House appropriators have released their FY 2026 Homeland Security funding bill, and buried in the FEMA section is a clear signal that Congress thinks the current disaster system is breaking down. Read closely, it looks less like micromanagement and more like lawmakers documenting the case for change. Slowly, through baby steps, Congress appears to be reasserting itself as a co-equal branch of government.

That context matters. The President has said he would consider getting rid of FEMA outright, and to be fair, the agency is struggling. But as we and others have shown, simply pushing responsibility for major natural disasters onto states with block grants would create its own crisis because by definition a major disaster overwhelms the state’s ability to respond. Furthermore, most major disasters affect multiple states—a clearly federal issue. Bottom line, if the system is broken, the answer is to fix it—not to pull the plug.

The funding bill boosts FEMA’s Operations and Support account to $1.67 billion from $1.48 billion last year. Some of that is straightforward and overdue. Restoring staff positions cut last year. Modernizing grants management. Supporting Urban Search and Rescue. These are fixes for an agency failing to keep up with the volume of money and responsibility it is being asked to manage.

Then it gets interesting.

By our count, the bill includes no fewer than 25 reporting and briefing requirements for FEMA. Lawmakers direct the agency to brief, report, submit, and update Congress on nearly every major function it performs, often on tight and recurring schedules. Within 30 days of enactment, FEMA would have to brief on execution of the Hazard Mitigation Grant Program. Within 30 days, it would have to explain the criteria it uses to recommend disaster declarations and justify delays Congress deems excessive. Within 30 days, it would also have to brief on administration of the Next Generation Warning System and account for how last year’s funds were handled.

House appropriators also press FEMA hard on staffing and workload capacity, coupling explicit staffing mandates with recurring monthly briefings that require FEMA leadership to account for how the agency is managing its workforce. That’s Congress signaling concern that FEMA’s capacity problems are no longer episodic but systemic.

Mitigation is where lawmakers dig in hardest. FEMA would be required to brief Congress monthly on the status of the Building Resilient Infrastructure and Communities (BRIC) program that was created in the first Trump administration. After the current administration tried to kill the program and lost in court, appropriators would now force the agency to justify this decision and to itemize every terminated grant—how much was awarded, how much was spent, how much was returned, and what work will now never be completed. Ouch.

Delays and backlogs get similar treatment. FEMA would have to report within 60 days on outstanding reimbursement claims, explain why they’re stalled, and lay out a plan to reduce the backlog—then repeat the exercise monthly. A new public dashboard would need to detail project-level reimbursement status, timelines, and explanations for delays.

Immediate Needs Funding (INF), FEMA’s tool for rationing reimbursements when money gets tight, is the clearest tell. FEMA would have to brief Congress on how those decisions are made, what work gets delayed, and whether a more strategic approach makes sense. If INF is triggered, FEMA would then be required to submit weekly reports on delayed reimbursements by disaster, state, and category of work. Weekly.

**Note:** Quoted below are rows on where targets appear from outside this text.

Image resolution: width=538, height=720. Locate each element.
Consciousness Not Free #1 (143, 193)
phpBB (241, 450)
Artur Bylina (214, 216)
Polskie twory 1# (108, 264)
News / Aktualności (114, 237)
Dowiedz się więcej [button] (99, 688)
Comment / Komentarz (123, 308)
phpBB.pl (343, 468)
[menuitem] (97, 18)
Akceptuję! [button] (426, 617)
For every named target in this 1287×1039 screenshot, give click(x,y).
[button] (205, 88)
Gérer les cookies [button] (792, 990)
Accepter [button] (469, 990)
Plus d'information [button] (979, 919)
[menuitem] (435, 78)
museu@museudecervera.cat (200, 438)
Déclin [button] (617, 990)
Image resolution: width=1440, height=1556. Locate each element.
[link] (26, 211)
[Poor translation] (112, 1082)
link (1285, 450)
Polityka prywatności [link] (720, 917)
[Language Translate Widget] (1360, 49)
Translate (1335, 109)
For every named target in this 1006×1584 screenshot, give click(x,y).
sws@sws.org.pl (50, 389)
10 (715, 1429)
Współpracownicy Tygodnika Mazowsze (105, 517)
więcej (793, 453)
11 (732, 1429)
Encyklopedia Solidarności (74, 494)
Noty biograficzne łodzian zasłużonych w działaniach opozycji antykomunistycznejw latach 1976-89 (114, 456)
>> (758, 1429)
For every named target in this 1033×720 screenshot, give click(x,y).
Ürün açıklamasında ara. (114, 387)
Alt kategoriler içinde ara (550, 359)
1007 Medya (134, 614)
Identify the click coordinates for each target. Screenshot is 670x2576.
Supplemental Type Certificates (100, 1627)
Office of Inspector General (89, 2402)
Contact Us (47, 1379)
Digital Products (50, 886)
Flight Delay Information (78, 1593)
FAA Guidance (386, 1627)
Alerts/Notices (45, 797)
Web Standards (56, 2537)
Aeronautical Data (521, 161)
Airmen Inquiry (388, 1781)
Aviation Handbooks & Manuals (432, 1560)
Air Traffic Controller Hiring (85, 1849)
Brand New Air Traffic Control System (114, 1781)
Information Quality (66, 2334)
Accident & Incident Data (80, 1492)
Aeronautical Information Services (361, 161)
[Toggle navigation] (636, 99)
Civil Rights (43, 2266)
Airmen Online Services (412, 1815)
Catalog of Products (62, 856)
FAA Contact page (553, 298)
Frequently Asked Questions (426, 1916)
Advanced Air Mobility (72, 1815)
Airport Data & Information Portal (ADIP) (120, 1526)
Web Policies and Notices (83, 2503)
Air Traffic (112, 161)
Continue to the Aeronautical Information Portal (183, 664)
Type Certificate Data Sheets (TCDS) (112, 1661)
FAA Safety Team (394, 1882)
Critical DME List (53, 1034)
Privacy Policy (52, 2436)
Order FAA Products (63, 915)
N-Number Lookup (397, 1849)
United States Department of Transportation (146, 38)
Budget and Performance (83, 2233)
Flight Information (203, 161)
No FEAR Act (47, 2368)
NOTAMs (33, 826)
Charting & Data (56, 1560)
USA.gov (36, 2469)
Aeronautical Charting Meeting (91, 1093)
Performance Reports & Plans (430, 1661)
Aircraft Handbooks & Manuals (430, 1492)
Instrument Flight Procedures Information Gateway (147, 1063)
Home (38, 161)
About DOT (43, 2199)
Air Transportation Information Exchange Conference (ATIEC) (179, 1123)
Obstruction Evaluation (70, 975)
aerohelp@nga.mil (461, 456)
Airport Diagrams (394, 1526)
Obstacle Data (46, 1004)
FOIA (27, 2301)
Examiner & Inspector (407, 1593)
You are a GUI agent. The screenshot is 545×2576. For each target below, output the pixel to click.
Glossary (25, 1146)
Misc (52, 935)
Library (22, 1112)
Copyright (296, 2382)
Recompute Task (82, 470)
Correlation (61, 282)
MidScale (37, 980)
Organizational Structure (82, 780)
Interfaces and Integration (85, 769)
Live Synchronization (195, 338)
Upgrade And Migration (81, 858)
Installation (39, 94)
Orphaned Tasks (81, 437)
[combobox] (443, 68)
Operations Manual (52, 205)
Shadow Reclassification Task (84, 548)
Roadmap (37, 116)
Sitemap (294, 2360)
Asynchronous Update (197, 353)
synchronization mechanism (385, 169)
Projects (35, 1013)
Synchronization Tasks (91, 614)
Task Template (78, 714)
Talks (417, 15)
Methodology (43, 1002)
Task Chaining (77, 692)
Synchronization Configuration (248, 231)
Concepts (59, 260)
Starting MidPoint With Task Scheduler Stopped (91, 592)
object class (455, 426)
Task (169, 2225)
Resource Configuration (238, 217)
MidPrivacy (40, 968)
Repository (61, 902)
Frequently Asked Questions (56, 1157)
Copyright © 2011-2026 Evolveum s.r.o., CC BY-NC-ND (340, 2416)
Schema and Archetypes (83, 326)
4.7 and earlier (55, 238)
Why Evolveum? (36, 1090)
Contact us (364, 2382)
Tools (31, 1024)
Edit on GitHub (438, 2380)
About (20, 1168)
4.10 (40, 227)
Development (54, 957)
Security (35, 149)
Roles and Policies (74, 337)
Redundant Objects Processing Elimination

All of this oversight sits alongside a $26.4 billion allocation for the Disaster Relief Fund (DRF), which remains the default funding mechanism, treated as inevitable and largely insulated from normal budget discipline. For years, Congress has required monthly reporting on the status of the DRF, but Congress keeps writing big checks after disasters strike, even as it documents frustration with how the system functions. But maybe things are moving in the right direction.

The timing is hard to miss. As House appropriators demand more reporting from FEMA to explain rising disaster costs, the administration is simultaneously walking away from one of the federal government’s most important public datasets tracking those costs in the first place—making it harder to see whether disaster spending is actually working.

Alas, oversight is necessary, but it isn’t sufficient. Reports don’t reduce wildfire risk. Dashboards don’t stop development in floodplains.

Read generously, this House bill looks like appropriators setting the table for broader reforms, including ideas now circulating in the FEMA Act. Through a Making Congress Great Again lens, this is Congress trying to claw back control and dictating that Uncle Sam is still in the disaster mitigation and response business—building the record for reform rather than continuing to outsource disaster policy to the administration. Predictable mitigation funding. Clearer rules. Less reliance on supplemental emergency spending as the default solution.

If those reforms stall, FEMA will remain trapped in the same loop. If they move, this bill may end up looking like the moment Congress finally admitted the current approach isn’t working. It’s time mitigation and prevention stopped being treated as optional add-ons and started being funded and managed like the core fiscal responsibilities they are. Congress cannot afford to rest on the legislative laurels— err, language—oversight is only useful if it leads to enforcement.